SuaraCianjur.id- Hal sulit terungkap ketika mantan Kasat Reskrim Polres Metro Jakarta, AKBP Ridwan Soplanit melakukan olah TKP di rumah dinas Ferdy Sambo sebagai lokasi penembakan Brigadir J alias Nofriansyah Yosua Hutabarat.
Dia mengakau mengalami kesulitan ketika melakukan olah TKP, karena direcoki oleh anggota Propam Polri.
Ridwan mengatakan itu dalam sidang lanjutan kasus dugaan pembunuhan berencana Briagdir J yang diotaki oleh Ferdy Sambo di Pengadilan Negeri (PN) Jakarta Selatan, Senin (21/11/2022).
AKBP Ridwan menjadi saksi bagi terdakwa Kuat Maruf, Bripka Ricky Rizal dan Bharada Richard Eliezer.
Hakim menanyakan kepada AKPB Ridwan alasannya dimutasi ke bagian Yanma, usai menangani kasus tewasnya Brigadir J.

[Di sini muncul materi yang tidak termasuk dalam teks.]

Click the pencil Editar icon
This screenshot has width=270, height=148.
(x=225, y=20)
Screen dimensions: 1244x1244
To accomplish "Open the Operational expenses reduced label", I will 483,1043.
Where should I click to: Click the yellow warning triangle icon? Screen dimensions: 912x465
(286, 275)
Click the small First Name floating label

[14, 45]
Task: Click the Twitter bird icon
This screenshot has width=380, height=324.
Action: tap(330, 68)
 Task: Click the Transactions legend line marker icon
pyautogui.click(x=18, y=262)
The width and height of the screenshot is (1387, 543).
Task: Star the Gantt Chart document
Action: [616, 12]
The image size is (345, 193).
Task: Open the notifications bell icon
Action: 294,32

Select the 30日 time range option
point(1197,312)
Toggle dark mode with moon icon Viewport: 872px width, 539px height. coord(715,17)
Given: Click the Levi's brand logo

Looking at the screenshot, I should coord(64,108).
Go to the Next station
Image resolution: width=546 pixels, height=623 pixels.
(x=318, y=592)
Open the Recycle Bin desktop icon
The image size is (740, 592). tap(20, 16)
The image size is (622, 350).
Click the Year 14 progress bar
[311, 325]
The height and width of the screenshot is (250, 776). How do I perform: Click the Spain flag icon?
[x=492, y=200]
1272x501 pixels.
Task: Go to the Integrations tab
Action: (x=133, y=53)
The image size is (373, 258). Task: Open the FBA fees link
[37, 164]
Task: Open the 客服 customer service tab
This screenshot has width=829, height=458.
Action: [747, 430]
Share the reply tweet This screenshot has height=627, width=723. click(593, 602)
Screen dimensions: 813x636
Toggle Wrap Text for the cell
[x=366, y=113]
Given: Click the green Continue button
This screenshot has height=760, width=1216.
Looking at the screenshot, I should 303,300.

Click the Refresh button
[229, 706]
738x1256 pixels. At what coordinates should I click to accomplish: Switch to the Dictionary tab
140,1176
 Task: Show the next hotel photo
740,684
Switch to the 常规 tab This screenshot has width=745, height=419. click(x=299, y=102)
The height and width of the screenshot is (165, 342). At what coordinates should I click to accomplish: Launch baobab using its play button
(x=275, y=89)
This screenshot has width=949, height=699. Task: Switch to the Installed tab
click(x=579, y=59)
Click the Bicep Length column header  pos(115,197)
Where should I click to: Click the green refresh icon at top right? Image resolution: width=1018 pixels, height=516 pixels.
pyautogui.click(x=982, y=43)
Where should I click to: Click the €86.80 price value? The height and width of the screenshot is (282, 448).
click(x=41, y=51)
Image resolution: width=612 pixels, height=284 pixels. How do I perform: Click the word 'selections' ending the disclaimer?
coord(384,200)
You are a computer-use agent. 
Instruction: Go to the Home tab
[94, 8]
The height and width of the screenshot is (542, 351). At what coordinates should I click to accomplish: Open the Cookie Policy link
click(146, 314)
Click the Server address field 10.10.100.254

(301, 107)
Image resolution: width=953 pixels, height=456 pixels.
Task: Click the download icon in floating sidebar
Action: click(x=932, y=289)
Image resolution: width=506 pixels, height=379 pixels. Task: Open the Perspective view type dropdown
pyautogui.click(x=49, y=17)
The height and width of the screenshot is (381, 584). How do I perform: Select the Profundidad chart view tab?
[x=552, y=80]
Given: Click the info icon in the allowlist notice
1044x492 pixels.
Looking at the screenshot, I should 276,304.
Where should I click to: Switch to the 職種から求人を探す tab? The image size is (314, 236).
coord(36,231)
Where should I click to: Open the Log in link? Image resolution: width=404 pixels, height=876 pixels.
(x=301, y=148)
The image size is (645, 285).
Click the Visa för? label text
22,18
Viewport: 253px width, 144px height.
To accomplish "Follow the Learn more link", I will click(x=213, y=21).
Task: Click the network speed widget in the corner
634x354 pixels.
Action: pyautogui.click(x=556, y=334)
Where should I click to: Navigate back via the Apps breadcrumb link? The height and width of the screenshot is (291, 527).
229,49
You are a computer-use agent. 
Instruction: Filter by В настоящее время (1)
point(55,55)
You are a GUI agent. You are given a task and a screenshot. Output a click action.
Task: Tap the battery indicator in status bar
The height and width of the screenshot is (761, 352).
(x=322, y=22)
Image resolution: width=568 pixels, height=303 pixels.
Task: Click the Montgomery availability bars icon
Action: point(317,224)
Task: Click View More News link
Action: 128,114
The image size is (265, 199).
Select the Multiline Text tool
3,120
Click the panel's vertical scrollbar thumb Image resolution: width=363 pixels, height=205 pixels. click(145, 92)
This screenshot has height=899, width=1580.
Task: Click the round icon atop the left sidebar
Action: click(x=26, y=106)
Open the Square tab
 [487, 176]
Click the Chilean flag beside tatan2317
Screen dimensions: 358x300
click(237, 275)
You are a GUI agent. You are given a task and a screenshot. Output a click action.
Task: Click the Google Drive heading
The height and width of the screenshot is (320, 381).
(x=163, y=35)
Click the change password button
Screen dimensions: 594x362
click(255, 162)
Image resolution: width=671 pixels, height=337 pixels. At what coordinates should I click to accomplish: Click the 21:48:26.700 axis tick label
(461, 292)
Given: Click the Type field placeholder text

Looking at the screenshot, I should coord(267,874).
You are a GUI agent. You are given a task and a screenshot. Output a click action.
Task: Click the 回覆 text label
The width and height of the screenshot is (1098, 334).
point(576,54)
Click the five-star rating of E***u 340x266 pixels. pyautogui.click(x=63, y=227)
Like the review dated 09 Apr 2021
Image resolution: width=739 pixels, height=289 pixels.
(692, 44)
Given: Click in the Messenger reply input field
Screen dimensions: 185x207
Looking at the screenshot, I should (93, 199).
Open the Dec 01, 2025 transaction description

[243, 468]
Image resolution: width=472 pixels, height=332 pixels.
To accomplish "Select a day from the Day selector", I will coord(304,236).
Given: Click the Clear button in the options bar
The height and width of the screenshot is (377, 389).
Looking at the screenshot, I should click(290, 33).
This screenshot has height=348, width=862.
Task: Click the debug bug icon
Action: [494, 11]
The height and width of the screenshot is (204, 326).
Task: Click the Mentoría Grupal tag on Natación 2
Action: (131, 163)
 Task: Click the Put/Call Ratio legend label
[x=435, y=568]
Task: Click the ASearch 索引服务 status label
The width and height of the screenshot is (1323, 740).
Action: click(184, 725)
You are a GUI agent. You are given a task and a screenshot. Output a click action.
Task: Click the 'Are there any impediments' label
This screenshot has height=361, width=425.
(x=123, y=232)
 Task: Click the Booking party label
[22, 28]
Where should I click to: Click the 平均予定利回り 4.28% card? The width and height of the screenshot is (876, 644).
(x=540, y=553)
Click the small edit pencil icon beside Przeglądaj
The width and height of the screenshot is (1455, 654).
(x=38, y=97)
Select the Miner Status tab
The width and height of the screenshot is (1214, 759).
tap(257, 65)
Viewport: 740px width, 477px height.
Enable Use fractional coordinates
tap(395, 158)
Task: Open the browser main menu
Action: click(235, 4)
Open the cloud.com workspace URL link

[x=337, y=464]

Dirinya dianggap tidak profesional dalam proses penanganan kasu tersebut, sehingga dimutasi ke bagian Yanma Polri.
"Dianggap kurang profesional, kurang maksimal," ungkap Ridwan di sidang dikutip dari Suara.com.
Hakim kembali ingin mengetahui kurang profesional dari AKBP Ridwan ketika penanganan kasus Brigadir J.
AKPB Ridwan Soplanit menjelaskan, kalau pihaknya saat itu mengalami kesulitan karena semua alat bukti dan saksi kunci, atas kasus kematian Brigadir J diambil alih oleh anak buah Ferdy Sambo di Propam Polri.
"Dapat kami jelaskan yang mulia pengananan itu, memang mulai dari pengambilan barang bukti dan saksi kunci saat itu bukan di bawah penanganan kami. Diambil oleh Propam, sehingga dari situ kami mengalami beberapa kesulitan untuk melakukan investigasi yang mulia," jelas AKBP Ridwan.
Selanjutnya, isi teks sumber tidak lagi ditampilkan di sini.